# one for the girls



## bilili_3 (Feb 21, 2001)

That is sure one to be proud of. Congrats and tell us the story.....


----------



## Slick fishing (Sep 25, 2002)

Congrats Er Nurse way to go.. Cya Slick


----------



## Natlight (Feb 6, 2004)

Congrats. Saw the photo and article in the Free Press today.


----------



## FIJI (May 15, 2003)

pg 13D 

congrats


----------



## ERnurse (Jan 22, 2004)

wow-- well I really didnt know he was going to put my photo in the paper or I would have picked another with a better hair day  He had contacted me before this deer was shot, but we spoke after as well.

OK the story is... I am hunting in an area that the past 2 years has been getting a lot of pressure, It was 13th of NOV. I had hunted for a few days already 10th-12th and not seeing much activity, yet knowing they had to be active since I was seeing scrapes and tracks, plus the time of the season was upon us. I decided to change tactics a little, the afternoon of Nov. 13th I moved to another location, actually into a crab apple thicket. set up by 3 pm, 405 PM this guy, pictured above came cruising through, I hardly had time to get my bow pulled back and he was within range, I was only 9-10 ft up since crab apple trees arent very big, I forgot to give a grunt to stop him, I took the shot at him moving through, pretty sure I got a nice hit on him but my arrow fletching was visible as he took off. I waited until next morning because of that, but he was 100 yrds piled up, glad I waited it appeared to be a 1 lung angled into opposing side into the liver shot, so I didnt push him and he laid down pretty quick. My arrow was gone so it did pass through as he ran.
It was nice and cold out so I wasnt worried about the meat over night.

That is the story...
Thanks for all the congrats

Kathleen


----------



## She-Hunter (Sep 18, 2006)

Incredible :evil: Great job girl!

Trisha


----------



## Nikki (Aug 29, 2006)

Way to go.... Congratulations!!!!!!!:woohoo1:


----------



## Nascar31Fan (Jan 4, 2005)

Did the ole', "Hey i know who that is" when i saw the article!

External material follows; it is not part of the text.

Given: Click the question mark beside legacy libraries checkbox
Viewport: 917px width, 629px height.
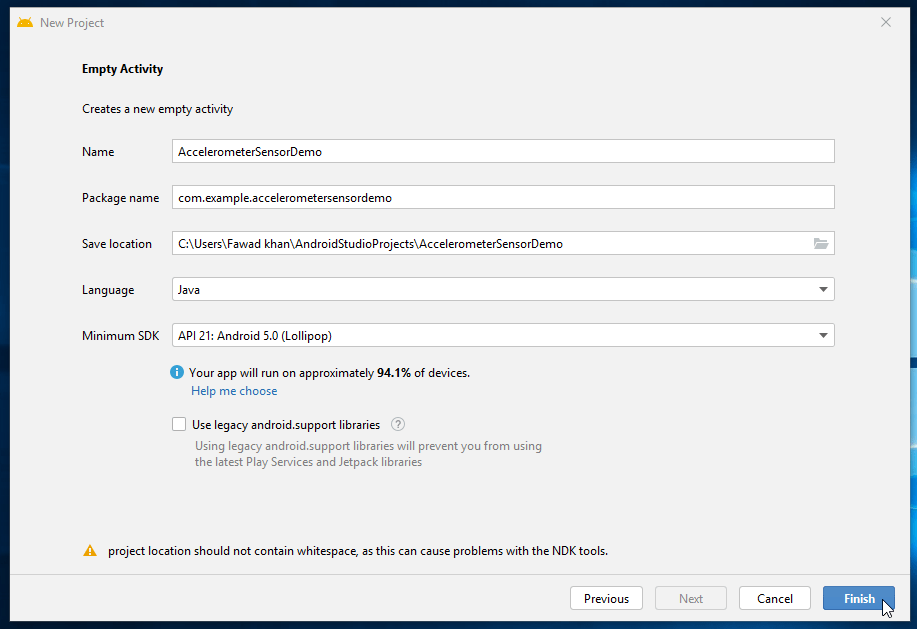Looking at the screenshot, I should 397,424.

Nice buck and nice story! Congratulations!


----------



## Tecumseh (Aug 13, 2004)

Great job on the deer and that was a nice write up in the Free Press. Congrats.


----------



## ALLEYES (May 5, 2006)

Very nice deer!! Congrats


----------



## timberdoodle528 (Nov 25, 2003)

WOW - Very nice buck, with a bow too! Excellent! I'd be proud of that one too! Thanks for sharing.


----------



## Liv4Trappin (Feb 22, 2006)

Very good looking buck there!
Congrats to you.


----------



## WishIwasAHuntingWidow (Nov 29, 2006)

That is inspiring. I hope to do the same next season. I've decided to get ready and join the hunters next year.


----------



## Burksee (Jan 15, 2003)

Way to go ERN! That's one dandy deer!


----------



## kbkrause (Feb 12, 2002)

Great buck. good job.


----------